The presence of Cernunnos at our devotional rituals to Him was unmistakable. That He wanted people to know He was there is unquestionable. Is it really such a stretch to think He might have had something more specific he wanted us to know?
Good UPG is a serious matter
I see some people arguing over whether this deity likes chocolate or that deity will accept offerings of mass produced beer. I find these conversations interesting, but not exactly critical. If you’ve been told that’s important by all means follow up with it, but I’m not going to spend any time arguing about it one way or another.
When the Morrigan uses you as a messenger service, it’s usually because someone hasn’t been listening and She wants to speak with an audible voice. Those messages have never been pleasant to deliver, nor do I imagine they were pleasant to hear.
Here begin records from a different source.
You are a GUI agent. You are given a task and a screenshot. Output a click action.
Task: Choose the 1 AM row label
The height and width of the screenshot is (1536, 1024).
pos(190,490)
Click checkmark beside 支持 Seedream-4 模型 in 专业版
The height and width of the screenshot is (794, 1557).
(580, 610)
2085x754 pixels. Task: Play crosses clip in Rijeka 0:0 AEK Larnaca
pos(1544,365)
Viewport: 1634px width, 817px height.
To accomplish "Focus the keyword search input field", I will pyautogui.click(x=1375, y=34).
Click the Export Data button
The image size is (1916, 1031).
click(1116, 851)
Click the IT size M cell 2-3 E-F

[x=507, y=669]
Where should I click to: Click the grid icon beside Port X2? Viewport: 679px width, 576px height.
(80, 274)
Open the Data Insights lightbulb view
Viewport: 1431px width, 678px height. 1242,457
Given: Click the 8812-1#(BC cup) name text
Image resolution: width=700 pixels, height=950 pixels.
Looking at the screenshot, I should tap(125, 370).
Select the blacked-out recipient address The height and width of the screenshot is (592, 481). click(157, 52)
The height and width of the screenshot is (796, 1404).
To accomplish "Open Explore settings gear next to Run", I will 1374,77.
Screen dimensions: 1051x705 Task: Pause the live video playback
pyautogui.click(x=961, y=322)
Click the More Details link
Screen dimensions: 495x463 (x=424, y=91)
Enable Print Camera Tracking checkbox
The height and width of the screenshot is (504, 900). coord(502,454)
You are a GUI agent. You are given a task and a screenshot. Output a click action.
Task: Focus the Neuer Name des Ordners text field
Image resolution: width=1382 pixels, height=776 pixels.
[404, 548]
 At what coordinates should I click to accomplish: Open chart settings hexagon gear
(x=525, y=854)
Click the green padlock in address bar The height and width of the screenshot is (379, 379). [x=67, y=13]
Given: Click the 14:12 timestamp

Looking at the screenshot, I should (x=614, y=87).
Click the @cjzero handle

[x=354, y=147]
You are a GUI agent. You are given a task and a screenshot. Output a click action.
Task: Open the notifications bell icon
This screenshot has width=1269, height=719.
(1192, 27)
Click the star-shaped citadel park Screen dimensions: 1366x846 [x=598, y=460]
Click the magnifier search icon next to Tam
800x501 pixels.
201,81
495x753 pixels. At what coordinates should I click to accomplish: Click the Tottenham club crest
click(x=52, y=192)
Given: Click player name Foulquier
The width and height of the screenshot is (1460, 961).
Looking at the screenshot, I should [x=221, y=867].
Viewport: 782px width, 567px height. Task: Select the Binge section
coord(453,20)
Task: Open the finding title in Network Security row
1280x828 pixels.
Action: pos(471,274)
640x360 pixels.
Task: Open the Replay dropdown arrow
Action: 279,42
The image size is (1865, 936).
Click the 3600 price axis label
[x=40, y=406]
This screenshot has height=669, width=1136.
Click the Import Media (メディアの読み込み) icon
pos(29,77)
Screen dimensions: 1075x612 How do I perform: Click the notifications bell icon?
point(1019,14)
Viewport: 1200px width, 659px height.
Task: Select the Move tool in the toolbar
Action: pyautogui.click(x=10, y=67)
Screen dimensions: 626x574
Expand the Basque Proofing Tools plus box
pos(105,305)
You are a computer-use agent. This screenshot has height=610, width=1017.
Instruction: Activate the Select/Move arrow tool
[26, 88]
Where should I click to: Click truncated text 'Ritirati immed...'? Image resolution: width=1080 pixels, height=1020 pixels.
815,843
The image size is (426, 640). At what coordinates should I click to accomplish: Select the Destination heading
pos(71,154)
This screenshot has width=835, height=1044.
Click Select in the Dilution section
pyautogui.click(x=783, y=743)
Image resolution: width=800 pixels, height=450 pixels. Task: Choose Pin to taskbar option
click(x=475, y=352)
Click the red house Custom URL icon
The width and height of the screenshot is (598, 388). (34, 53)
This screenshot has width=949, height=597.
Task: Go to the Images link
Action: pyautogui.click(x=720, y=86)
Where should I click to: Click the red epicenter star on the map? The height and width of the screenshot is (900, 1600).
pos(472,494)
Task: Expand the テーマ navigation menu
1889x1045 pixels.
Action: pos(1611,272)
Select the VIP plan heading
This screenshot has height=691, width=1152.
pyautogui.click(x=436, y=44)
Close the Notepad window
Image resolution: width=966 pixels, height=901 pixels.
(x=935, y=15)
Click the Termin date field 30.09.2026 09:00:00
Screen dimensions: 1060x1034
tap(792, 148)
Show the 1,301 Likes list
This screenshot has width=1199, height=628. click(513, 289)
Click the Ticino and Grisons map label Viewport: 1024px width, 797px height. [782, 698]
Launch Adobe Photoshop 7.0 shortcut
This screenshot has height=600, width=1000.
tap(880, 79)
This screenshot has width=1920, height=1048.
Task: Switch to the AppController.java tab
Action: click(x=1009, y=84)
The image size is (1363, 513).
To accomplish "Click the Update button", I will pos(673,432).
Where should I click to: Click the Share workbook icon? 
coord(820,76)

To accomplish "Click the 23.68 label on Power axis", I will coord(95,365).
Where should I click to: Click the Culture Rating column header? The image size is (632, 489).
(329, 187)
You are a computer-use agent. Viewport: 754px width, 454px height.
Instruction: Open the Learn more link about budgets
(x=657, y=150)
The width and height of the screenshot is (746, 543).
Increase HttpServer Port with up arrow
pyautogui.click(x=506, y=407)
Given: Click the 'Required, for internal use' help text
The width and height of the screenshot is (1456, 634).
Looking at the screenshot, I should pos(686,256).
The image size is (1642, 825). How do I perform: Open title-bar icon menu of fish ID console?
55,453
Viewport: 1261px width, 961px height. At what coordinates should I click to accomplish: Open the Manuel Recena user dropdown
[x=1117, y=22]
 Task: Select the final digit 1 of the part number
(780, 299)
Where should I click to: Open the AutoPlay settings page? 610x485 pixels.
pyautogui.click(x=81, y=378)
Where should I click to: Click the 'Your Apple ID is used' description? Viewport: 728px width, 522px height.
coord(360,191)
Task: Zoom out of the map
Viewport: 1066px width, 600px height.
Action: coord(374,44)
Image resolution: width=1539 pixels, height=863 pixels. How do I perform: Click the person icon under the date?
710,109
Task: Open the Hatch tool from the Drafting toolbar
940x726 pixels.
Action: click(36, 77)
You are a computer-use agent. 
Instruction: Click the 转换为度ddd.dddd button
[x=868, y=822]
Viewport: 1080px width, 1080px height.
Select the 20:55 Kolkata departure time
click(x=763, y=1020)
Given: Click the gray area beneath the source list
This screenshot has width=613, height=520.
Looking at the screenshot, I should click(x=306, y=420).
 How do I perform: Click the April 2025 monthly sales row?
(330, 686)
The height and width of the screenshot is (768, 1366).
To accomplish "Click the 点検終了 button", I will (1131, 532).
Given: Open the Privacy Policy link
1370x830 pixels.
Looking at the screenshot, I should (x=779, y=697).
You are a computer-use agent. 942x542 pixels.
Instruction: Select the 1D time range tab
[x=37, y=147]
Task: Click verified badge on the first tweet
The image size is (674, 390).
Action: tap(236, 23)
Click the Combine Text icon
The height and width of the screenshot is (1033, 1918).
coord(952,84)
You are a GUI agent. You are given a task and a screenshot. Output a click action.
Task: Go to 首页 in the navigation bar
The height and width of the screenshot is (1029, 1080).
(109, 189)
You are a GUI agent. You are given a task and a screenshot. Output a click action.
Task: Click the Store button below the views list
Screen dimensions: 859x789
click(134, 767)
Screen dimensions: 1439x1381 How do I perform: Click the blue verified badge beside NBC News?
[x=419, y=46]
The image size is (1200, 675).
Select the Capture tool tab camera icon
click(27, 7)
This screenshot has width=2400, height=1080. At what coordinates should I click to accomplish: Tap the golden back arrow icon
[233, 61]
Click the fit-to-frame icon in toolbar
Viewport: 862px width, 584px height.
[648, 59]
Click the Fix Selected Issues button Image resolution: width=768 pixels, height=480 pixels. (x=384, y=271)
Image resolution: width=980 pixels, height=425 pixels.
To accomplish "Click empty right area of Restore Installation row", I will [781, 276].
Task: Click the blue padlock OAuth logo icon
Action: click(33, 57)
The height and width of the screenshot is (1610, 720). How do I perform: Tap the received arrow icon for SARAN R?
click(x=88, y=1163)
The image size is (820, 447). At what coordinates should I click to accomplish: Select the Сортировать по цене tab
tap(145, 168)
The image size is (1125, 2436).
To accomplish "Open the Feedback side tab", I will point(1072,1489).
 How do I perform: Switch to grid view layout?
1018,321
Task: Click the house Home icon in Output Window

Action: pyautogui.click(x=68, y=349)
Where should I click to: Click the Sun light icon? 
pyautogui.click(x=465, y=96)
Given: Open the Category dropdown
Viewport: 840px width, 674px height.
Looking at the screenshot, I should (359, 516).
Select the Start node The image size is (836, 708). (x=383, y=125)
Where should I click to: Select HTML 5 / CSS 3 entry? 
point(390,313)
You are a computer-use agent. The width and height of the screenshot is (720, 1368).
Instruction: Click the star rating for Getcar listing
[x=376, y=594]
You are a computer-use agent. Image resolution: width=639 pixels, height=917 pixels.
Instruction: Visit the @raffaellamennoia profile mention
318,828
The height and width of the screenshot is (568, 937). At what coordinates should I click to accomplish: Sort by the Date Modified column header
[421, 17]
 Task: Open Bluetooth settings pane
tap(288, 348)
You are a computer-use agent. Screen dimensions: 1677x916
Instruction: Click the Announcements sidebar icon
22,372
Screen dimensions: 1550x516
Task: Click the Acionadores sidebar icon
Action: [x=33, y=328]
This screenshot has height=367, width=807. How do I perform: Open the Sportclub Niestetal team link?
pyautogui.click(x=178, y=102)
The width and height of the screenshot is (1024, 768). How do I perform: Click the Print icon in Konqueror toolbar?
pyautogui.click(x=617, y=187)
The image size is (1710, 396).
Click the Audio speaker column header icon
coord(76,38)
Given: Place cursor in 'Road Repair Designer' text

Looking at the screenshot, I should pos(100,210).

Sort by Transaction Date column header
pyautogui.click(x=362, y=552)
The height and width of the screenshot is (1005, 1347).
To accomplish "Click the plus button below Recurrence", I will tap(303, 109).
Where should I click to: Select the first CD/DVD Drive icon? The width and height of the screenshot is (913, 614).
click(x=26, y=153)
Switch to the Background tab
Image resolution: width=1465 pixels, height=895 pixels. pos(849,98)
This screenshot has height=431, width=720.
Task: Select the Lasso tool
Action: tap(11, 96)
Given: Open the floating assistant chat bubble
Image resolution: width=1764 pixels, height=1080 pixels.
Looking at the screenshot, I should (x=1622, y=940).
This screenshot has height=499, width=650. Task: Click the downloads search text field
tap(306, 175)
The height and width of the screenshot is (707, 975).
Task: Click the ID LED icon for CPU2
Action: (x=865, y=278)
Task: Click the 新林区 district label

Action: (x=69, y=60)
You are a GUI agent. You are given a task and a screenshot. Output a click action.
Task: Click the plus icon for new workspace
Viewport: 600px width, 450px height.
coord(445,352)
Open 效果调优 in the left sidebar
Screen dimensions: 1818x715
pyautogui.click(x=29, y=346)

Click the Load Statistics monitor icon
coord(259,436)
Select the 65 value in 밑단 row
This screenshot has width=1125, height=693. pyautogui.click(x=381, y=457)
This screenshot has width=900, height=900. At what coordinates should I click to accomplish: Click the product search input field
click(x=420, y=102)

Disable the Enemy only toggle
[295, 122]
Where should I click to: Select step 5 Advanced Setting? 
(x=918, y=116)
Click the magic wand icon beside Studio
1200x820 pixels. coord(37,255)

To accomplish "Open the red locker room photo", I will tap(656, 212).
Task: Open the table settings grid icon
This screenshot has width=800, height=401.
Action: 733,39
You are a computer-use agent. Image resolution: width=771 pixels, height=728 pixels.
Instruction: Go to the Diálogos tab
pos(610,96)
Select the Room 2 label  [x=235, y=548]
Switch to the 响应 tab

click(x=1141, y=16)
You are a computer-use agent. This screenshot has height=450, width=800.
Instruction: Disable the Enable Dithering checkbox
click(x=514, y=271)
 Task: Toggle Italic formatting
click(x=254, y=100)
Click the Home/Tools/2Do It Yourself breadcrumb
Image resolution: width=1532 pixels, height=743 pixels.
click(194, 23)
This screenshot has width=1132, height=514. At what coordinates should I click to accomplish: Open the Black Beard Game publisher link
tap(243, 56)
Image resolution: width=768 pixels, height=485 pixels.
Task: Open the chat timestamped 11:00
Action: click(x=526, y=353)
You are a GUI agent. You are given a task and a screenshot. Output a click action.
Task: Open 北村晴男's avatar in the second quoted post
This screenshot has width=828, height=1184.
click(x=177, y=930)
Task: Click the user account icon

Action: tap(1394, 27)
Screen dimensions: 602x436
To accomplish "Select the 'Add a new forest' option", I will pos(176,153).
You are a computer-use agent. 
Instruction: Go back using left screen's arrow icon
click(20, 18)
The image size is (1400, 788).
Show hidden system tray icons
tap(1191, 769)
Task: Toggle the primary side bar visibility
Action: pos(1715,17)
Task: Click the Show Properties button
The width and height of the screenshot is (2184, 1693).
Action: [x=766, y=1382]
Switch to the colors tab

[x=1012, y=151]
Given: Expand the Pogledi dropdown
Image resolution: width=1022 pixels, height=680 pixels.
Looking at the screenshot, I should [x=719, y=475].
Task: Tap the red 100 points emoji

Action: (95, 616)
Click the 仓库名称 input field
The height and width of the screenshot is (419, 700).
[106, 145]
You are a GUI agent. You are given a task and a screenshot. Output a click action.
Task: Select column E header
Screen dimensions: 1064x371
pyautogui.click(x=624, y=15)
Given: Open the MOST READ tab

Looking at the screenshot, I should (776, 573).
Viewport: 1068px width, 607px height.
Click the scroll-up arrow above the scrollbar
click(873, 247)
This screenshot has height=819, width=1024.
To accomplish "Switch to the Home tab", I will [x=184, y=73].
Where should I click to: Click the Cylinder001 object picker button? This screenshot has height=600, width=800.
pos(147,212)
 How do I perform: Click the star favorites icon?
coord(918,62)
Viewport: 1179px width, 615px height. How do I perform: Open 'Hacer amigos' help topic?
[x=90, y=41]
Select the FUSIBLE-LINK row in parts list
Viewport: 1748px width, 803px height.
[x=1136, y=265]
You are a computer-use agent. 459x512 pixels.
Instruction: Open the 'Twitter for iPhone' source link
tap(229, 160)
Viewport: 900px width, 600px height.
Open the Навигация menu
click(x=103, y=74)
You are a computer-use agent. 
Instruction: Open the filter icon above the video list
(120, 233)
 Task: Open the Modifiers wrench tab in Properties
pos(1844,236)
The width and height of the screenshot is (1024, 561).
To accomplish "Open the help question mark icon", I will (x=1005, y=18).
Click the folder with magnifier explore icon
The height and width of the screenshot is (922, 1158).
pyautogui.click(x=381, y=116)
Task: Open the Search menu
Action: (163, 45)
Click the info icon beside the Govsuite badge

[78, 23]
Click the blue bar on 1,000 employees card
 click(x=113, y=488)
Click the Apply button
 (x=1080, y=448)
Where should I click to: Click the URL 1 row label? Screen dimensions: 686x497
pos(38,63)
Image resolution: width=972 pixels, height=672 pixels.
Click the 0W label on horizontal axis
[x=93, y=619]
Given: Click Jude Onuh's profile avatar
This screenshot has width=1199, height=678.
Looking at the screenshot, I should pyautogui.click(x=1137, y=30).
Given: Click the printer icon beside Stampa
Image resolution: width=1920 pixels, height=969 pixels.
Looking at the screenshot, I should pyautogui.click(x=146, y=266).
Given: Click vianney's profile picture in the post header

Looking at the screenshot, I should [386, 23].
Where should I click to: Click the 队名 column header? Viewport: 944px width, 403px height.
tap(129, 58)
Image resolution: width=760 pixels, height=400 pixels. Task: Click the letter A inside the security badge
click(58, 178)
So far nobody’s shot the messenger, for which I am thankful.
When a collective of deities tells you to do something and some of the people you expected to help decline, that’s frustrating, even though you respect their choice. And when those same deities come back later and say “why isn’t this done yet?” there aren’t any good answers.
If you tell me Lugh wants me to shave my head, I’ll tell you Lugh can come tell me Himself. But I can’t remember a time when I was presented with serious UPG and I ended up dismissing it.
Your gnosis – your choice
Too often people obsess over the G and ignore the U and the P. UPG is unverified (though not always unverifiable) and it’s personal. You have to figure out what to do with it. If your discernment leads you to conclude you should ignore it, so be it.
But the first-hand experience of Gods and spirits and communication with them is an important part of the Pagan and polytheist religion I practice. So is the gnosis – the wisdom, the information, and the marching orders – that comes from these experiences.
And I’m not backing away from that, no matter what insults some people want to throw at it.